FTX was a cryptocurrency exchange that was worth north of $32 billion before it abruptly collapsed in November.

Sharp rise in fines

Data from Fenergo, to be released publicly in a report on March 8, shows that crypto penalties issued by US regulators rose sharply in 2022. The SEC’s $100 million fine on BlockFi, the US Treasury’s fine on Bittrex for just under $30 million, and Robinhood’s fine of $30 million all contributed.

Overall, fines levied on financial firms increased by 151% to around $3 billion; crypto-related fines accounted for almost 90% of that rise, Fenergo said in a press release.

MiCA in the EU

For Hess and Shapiro, the risk of US regulators taking a hardline stance while other jurisdictions appear to be taking a softer approach, is that it could lead to innovative projects moving to those regions instead.
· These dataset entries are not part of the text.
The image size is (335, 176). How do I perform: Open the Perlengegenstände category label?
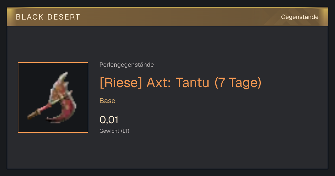click(126, 65)
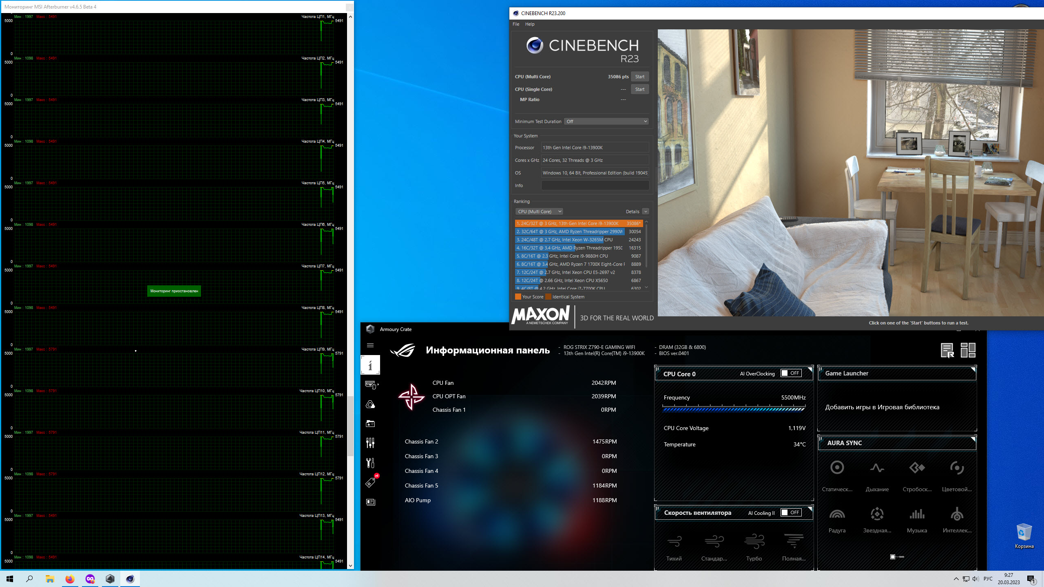Start the CPU (Single Core) test
1044x587 pixels.
(x=640, y=89)
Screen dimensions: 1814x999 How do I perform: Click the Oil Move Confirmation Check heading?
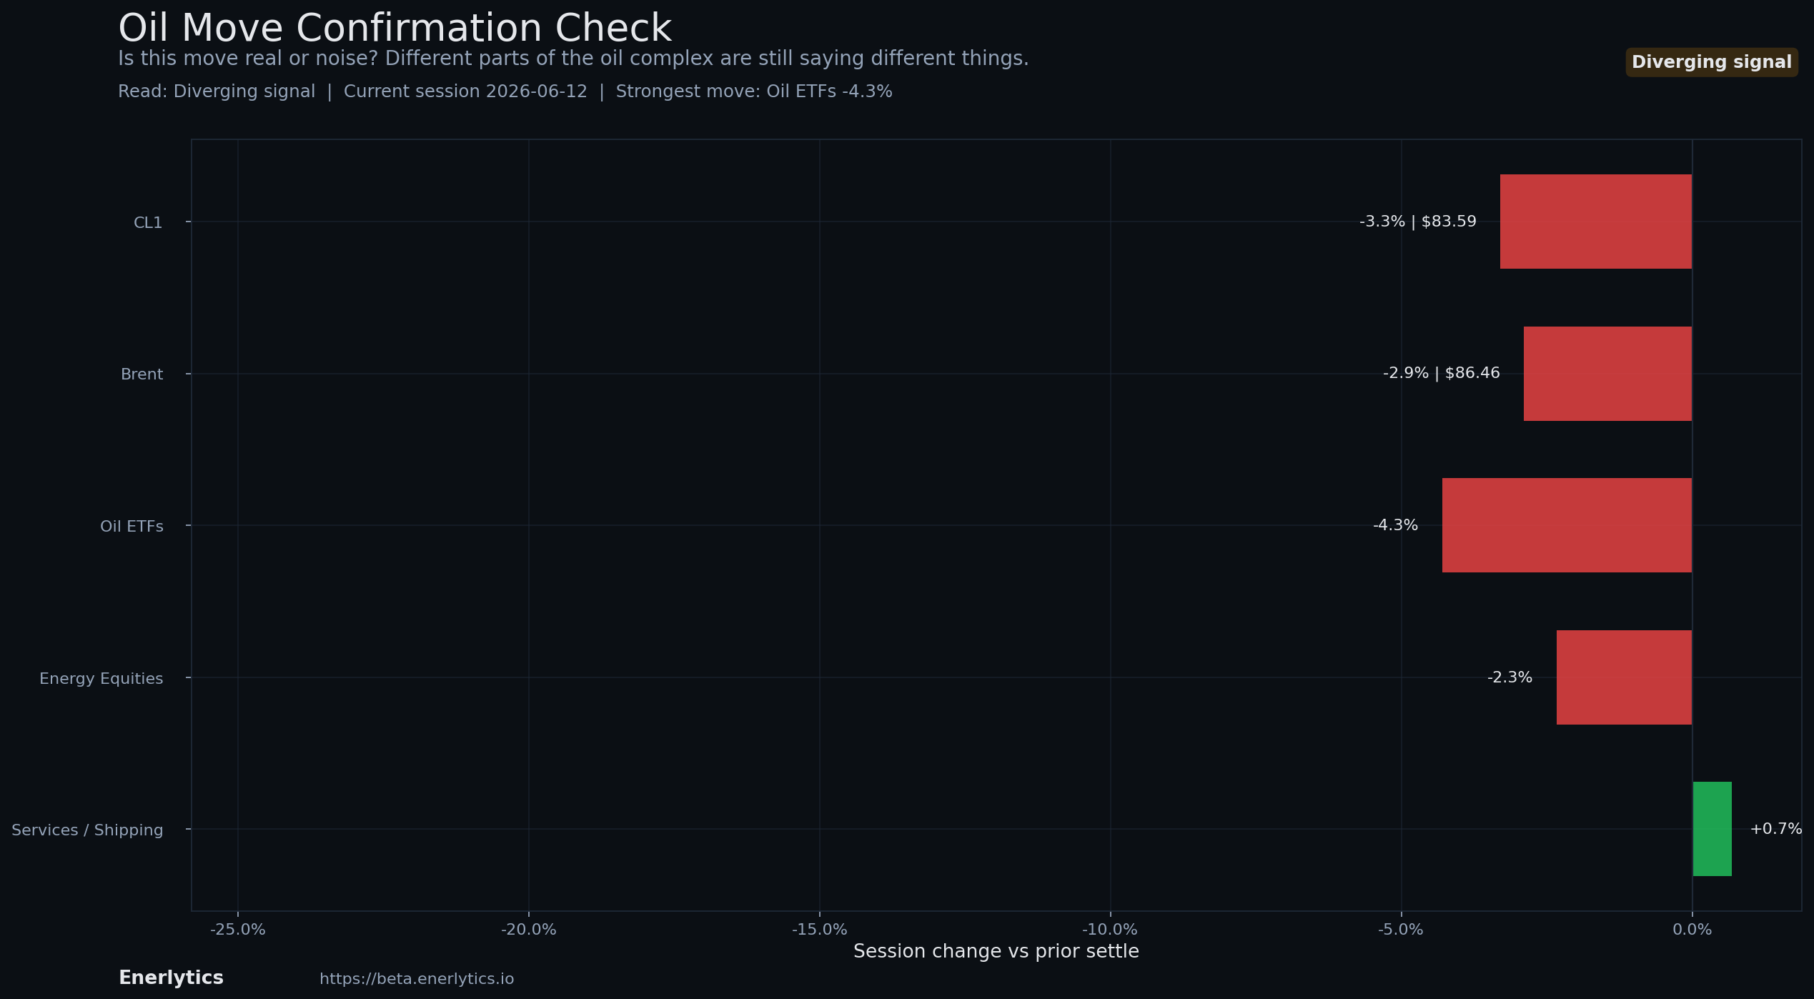coord(395,29)
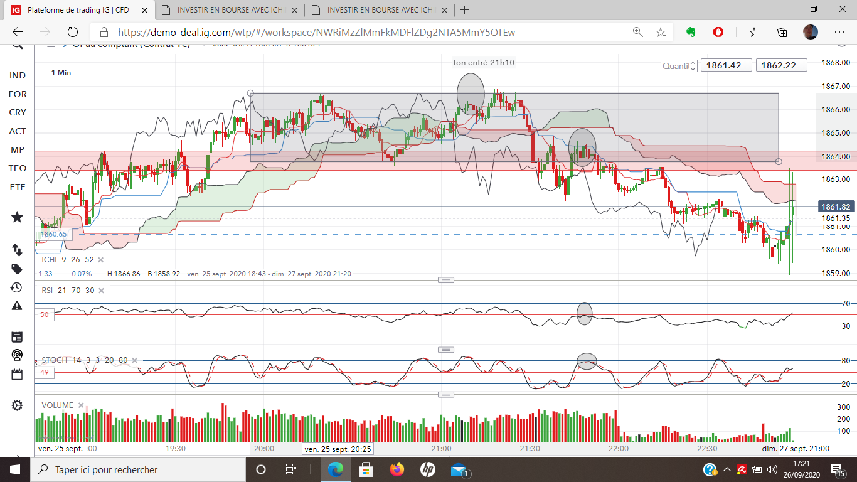Click the sell price 1861.42 button
This screenshot has height=482, width=857.
pyautogui.click(x=726, y=65)
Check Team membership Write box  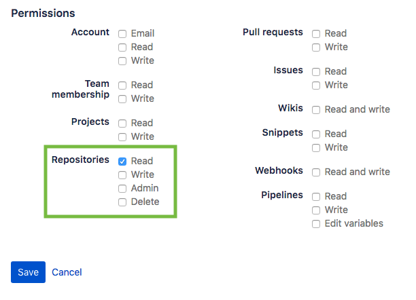[122, 99]
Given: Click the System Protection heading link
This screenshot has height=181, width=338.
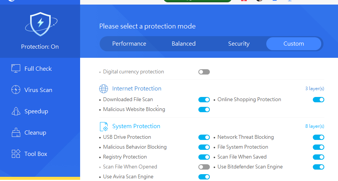Looking at the screenshot, I should pyautogui.click(x=136, y=126).
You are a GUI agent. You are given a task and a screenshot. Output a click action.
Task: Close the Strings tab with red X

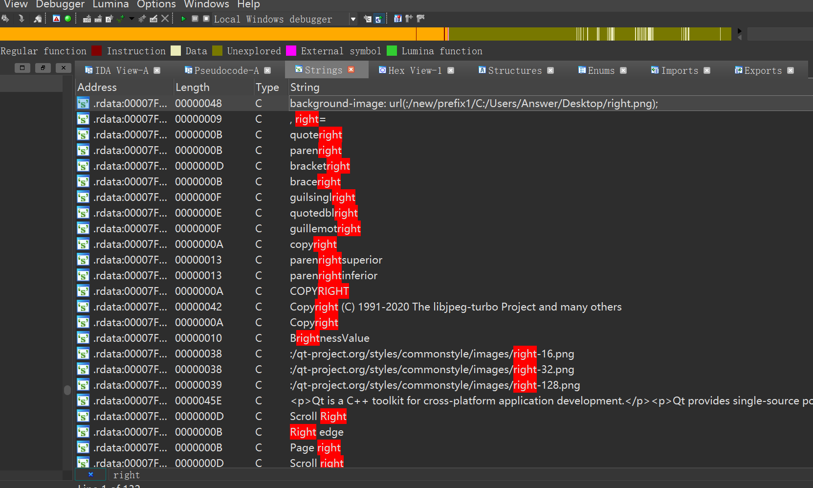[351, 70]
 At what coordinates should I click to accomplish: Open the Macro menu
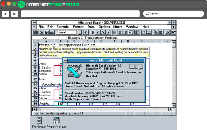coord(118,27)
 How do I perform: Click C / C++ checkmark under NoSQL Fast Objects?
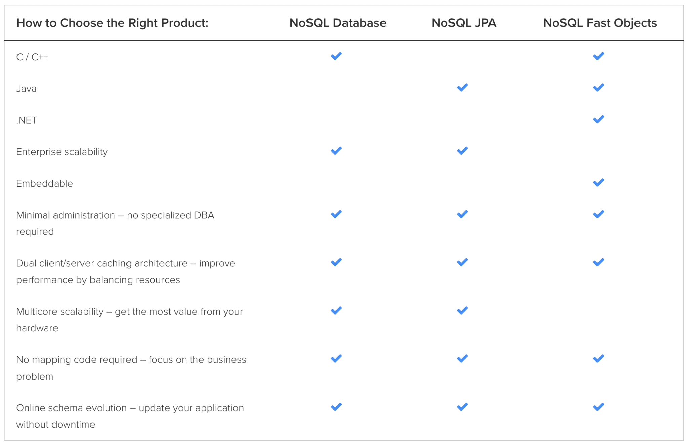tap(599, 56)
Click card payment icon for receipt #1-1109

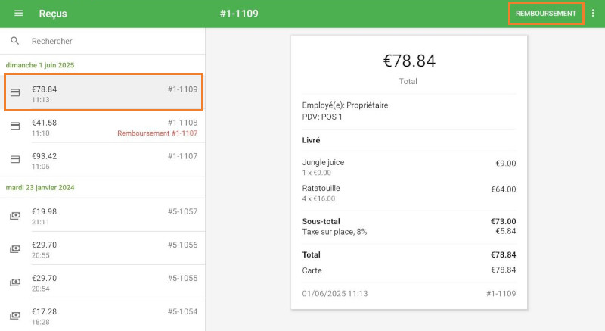[x=15, y=93]
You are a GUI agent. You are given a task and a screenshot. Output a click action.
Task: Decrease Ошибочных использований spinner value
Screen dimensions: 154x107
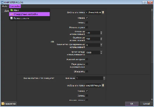point(101,40)
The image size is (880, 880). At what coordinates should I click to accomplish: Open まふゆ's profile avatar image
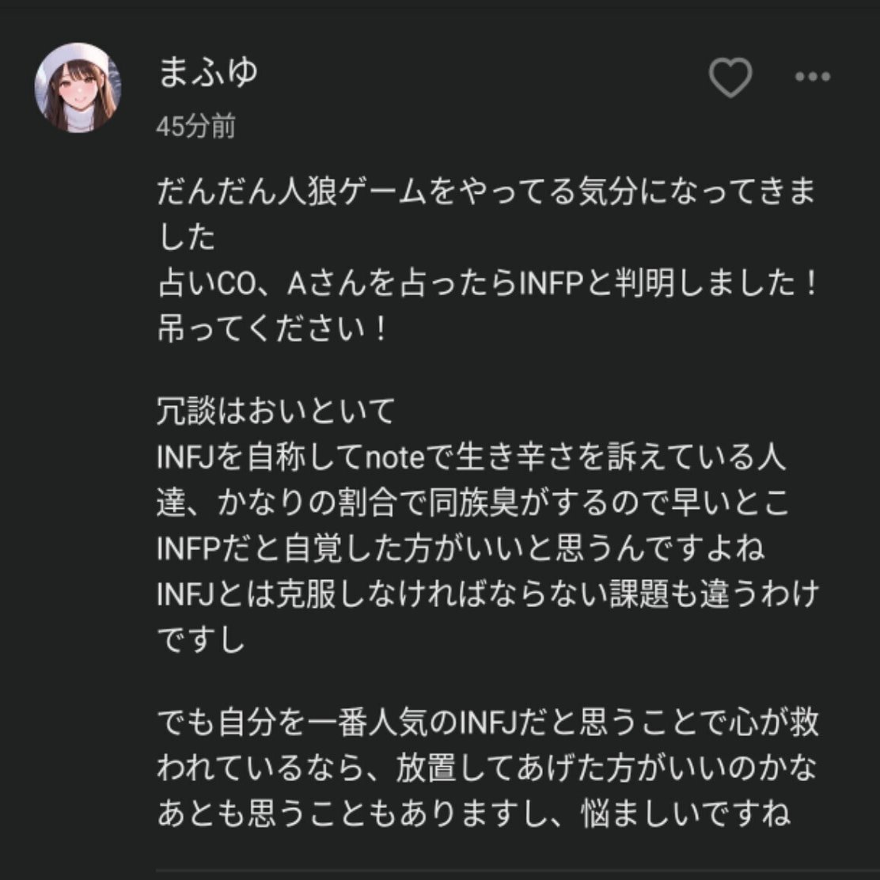click(78, 88)
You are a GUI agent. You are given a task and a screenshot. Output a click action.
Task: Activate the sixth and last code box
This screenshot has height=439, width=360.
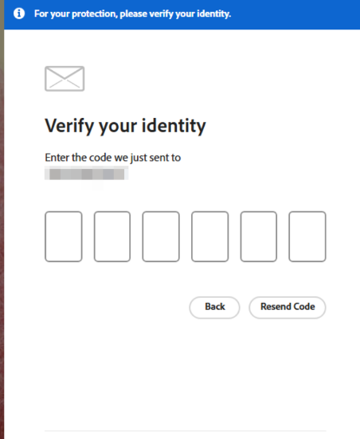pos(307,237)
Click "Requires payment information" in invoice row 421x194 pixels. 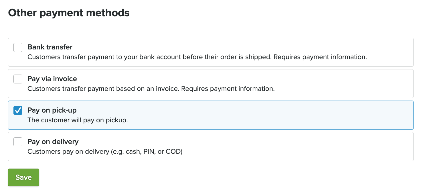pos(228,89)
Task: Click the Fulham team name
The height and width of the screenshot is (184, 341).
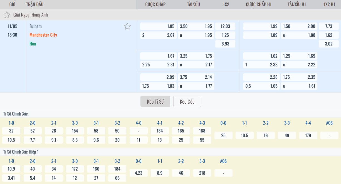Action: (x=36, y=26)
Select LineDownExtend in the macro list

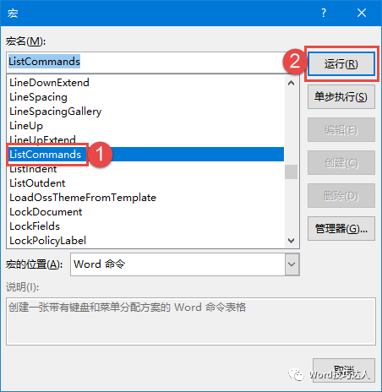pyautogui.click(x=49, y=83)
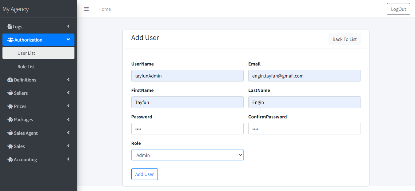Click the LogOut button
The image size is (415, 191).
point(398,9)
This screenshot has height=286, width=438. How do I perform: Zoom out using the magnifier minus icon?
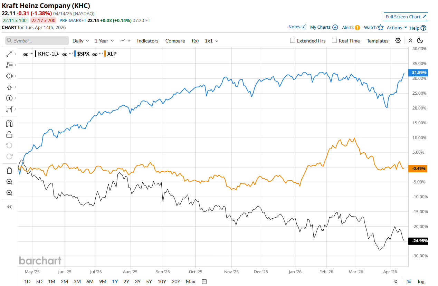click(9, 193)
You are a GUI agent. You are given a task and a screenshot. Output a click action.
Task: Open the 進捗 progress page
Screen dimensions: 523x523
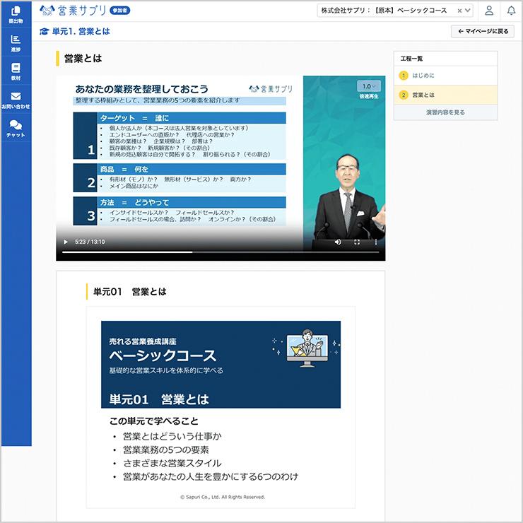coord(16,44)
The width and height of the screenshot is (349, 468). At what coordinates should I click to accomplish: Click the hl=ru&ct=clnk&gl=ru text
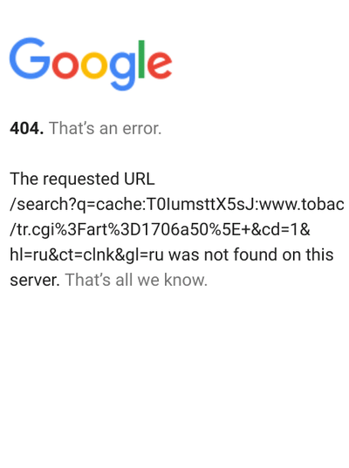[x=86, y=255]
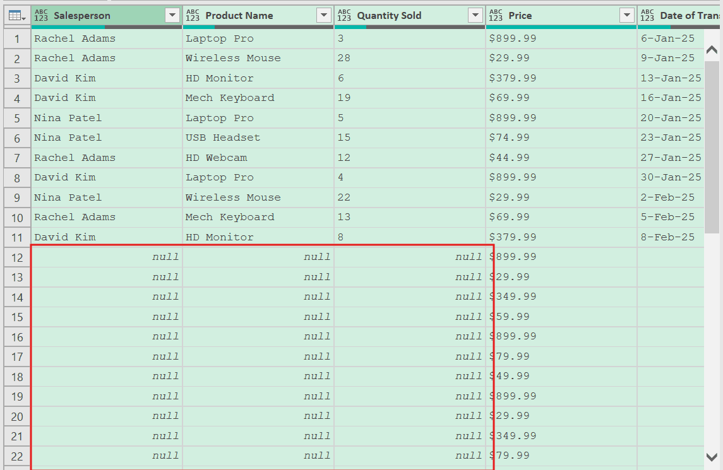The width and height of the screenshot is (723, 470).
Task: Select row 12 by clicking its row number
Action: (x=16, y=257)
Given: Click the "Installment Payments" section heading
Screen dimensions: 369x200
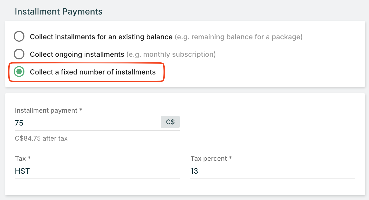Looking at the screenshot, I should 59,12.
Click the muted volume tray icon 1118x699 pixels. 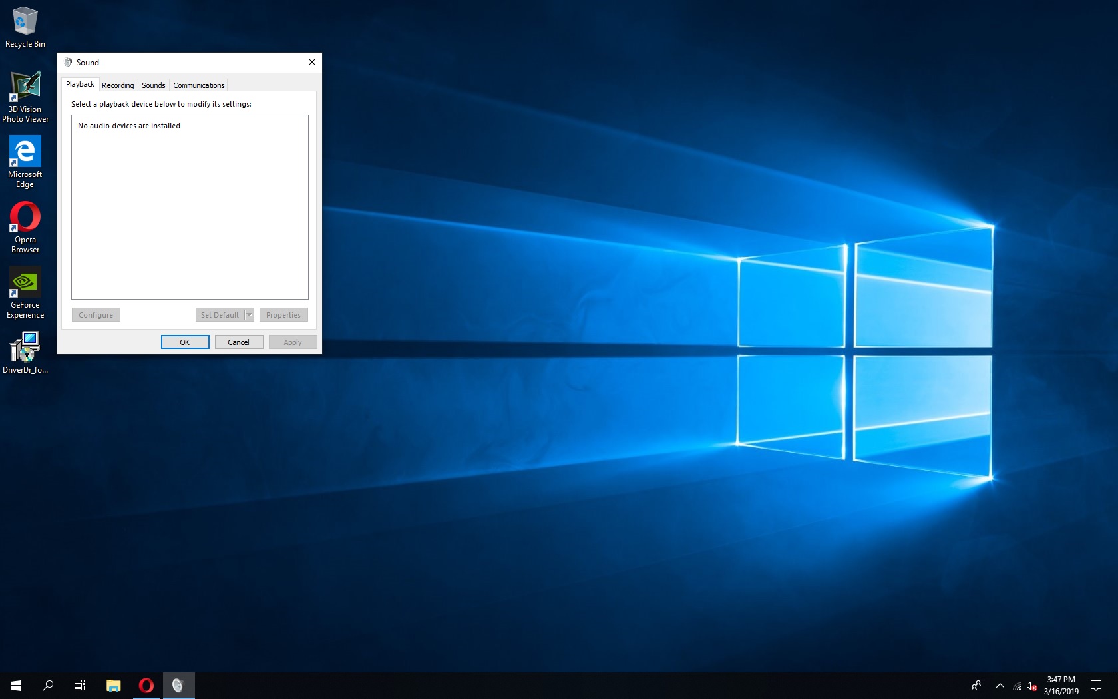(x=1031, y=686)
“From a securities enforcement perspective, the US is certainly not the country any new projects should be targeting for issuing unregistered tokens,” Hess said. “The EU’s Market in Crypto Assets (MiCA) regulation is way ahead of the US in setting an operable framework.”.

While SEC Chair Gary Gensler sees the existing securities framework in the US as adequate for regulating crypto and decentralised finance, EU lawmakers have created MiCA as a framework specifically tailored for crypto assets. The EU is due to vote on the proposal in April.

Shapiro said that the US, as the world’s financial superpower, takes a more risk-averse approach to crypto, whereas countries like the UK and Japan feel they have more to gain from new opportunities.

“US politicians and regulators view US capital markets as ‘blue chip’ and believe they should be gated to only allow for the ‘highest quality’ assets, products and services,” he said.

“They would rather preserve the safety and integrity of the current markets and lose some opportunities doing so than allow risks.”